Il suo sguardo troppo lucido contraddice la calma e l’apparenza esausta che vorrebbe darsi mentre si asciuga meticolosamente le dita con uno straccio di lino.

“Perché averla dipinta allora? insiste Makhiel

-Perché è un viso difficile. Perché sto aspettando un miracolo e perchè sono superstizioso […] Non cercar di comprendere. Non ci riusciresti.

-Che cosa si deve fare allora?

-Aspettare

-Aspettare cosa?

– Che si asciughi. Tu non sei obbligato. Puoi andare a riposarti, non ho bisogno di te”.

Jan Van Eyck aspetterà tutta la notte. Piantato cocciuto davanti al suo quadro aspetterà di vedere se il medium che ha mescolato finisca per asciugarsi mantenendo la trasparenza, la precisione, la tessitura e lo splendore che lui ha dato a quel volto. Vent’anni di pratica, di tentativi per superare le tempere all’uovo ed alla caseina che si usavano fino allora. È il compimento di una vita, la nascita della pittura ad olio, una pittura fatta di luce.

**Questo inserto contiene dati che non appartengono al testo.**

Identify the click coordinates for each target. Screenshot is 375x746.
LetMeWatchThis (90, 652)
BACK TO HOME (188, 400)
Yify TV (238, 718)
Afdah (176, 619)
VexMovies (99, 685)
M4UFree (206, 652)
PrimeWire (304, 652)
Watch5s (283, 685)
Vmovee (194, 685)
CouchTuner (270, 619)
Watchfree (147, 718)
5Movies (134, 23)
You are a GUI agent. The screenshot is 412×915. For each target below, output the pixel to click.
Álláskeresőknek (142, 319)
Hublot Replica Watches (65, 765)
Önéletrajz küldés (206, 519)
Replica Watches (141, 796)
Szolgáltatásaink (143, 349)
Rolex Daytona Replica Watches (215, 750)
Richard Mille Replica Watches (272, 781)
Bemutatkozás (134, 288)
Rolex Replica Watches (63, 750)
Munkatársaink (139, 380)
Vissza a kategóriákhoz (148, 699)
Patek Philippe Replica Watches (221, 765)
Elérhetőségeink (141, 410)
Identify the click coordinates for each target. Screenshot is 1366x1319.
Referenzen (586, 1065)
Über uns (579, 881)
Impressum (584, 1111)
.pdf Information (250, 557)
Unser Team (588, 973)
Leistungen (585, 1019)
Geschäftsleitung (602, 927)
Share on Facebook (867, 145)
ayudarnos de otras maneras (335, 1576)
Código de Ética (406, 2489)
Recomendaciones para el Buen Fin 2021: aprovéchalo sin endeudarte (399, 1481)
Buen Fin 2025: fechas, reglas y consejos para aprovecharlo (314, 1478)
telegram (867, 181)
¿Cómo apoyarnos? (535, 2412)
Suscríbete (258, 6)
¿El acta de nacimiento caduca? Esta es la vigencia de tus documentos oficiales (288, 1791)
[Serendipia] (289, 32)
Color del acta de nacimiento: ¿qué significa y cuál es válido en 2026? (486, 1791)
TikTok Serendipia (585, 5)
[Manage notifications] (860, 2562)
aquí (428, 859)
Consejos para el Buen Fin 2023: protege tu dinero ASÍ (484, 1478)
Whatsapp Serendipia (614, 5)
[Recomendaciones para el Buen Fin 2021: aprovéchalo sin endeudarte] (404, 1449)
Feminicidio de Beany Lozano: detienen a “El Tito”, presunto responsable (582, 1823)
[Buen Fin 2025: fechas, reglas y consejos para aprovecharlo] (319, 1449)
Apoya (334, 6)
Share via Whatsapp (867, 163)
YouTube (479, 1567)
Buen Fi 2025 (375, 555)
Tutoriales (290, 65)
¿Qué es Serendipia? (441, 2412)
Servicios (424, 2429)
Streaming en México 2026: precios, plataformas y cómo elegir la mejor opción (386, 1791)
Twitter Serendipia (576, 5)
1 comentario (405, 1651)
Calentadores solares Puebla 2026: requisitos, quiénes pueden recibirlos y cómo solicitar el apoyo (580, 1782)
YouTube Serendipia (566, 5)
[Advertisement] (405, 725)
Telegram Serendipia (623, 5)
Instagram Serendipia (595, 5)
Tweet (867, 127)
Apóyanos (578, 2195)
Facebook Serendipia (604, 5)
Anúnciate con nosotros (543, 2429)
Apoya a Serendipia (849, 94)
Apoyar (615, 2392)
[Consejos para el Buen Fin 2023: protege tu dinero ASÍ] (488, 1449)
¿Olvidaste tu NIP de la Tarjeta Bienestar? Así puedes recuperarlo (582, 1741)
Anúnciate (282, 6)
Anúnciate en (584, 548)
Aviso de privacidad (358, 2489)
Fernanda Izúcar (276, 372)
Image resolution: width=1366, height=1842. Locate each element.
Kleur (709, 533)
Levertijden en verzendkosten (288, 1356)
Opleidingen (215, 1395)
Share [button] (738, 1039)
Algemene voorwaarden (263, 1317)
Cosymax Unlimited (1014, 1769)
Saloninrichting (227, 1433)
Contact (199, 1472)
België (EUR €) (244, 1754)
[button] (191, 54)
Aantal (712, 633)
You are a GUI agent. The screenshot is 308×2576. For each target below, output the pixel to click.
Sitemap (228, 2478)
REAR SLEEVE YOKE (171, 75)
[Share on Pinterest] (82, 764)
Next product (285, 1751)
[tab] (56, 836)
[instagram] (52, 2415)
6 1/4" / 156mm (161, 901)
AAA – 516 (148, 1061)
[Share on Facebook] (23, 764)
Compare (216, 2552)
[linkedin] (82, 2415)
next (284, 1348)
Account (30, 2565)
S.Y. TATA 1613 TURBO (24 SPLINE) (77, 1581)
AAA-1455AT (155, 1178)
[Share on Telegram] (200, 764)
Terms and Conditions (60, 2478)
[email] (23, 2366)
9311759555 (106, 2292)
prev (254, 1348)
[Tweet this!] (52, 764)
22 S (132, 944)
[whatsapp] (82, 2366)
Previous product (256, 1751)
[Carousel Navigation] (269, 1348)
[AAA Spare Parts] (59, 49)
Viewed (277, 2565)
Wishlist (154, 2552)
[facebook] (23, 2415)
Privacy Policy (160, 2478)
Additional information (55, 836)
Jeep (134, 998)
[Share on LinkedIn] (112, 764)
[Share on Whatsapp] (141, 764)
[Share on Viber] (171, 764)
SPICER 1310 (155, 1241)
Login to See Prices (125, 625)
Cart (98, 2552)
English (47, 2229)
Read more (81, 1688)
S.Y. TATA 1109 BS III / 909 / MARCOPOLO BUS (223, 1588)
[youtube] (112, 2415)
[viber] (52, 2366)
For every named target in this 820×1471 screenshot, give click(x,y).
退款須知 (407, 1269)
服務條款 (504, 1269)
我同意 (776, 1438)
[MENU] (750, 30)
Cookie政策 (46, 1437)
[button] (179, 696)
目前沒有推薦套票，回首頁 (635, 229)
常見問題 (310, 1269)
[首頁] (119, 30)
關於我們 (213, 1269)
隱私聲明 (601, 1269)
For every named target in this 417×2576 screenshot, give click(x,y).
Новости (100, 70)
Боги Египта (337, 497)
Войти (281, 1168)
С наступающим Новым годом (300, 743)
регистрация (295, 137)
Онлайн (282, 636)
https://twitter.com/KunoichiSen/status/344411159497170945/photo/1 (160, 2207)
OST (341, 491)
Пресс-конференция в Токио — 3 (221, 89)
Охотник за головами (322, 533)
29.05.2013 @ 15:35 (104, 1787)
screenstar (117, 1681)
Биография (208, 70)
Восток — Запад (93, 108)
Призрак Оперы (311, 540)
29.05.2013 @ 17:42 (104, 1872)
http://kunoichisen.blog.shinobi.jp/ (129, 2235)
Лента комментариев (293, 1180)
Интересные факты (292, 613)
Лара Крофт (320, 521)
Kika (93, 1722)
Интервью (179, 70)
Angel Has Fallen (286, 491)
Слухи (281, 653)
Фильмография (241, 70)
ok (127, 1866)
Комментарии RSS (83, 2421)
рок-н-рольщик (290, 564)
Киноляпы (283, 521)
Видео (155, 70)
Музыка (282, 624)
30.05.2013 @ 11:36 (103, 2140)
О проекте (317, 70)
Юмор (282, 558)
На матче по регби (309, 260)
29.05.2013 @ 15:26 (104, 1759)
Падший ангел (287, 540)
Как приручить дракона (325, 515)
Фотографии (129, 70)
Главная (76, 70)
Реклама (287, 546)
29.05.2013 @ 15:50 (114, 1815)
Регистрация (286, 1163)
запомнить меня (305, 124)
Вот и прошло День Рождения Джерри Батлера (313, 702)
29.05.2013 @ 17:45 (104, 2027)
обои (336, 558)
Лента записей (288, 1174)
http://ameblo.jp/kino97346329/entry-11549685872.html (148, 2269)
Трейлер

“Essere artisti” secondo Jed Martin, che avrebbe ripetuto la stessa cosa in quasi ogni intervista che avrebbe poi rilasciato una volta diventato celebre, “essere artisti, ai suoi occhi, significava prima di tutto essere sottomessi. Sottomessi a dei messaggi misteriosi, imprevedibili, che si doveva, in mancanza di una migliore definizione e di una qualunque cedenza religiosa, definire come delle intuizioni.”

Lui, di sicuro non è fatto di carne e di sangue.

Jed Martin,  l’artista di cui ci parla Michel Houellebecq nel suo straordinario romanzo “La carta ed il territorio” non è nemmeno un artigiano, non si fa carico della fatica dell’apprendistato, è in grado di produrre delle opere di altissimo valore formale in tutte le discipline nelle quali si mette all’opera: fotografo prima, poi pittore e via via passando per altri media, fino all’età avanzata, la vecchiaia e poi la fin di vita, che per lui saranno ugualmente, in certo modo, capolavoro.

Il personaggio di Jed Martin è un artista multiforme, disincarnato, si muove lungo il corso dell’esistenza con la pazienza chirurgica di un ragno, non sembra capace di soffrire, ma ci offre, attraverso la rappresentazione dell’artista ai più alti livelli del mercato occidentale dell’arte, dalla fine degli anni ottanta fino alla metà del XXI sec. dei livelli molteplici di lettura del mondo.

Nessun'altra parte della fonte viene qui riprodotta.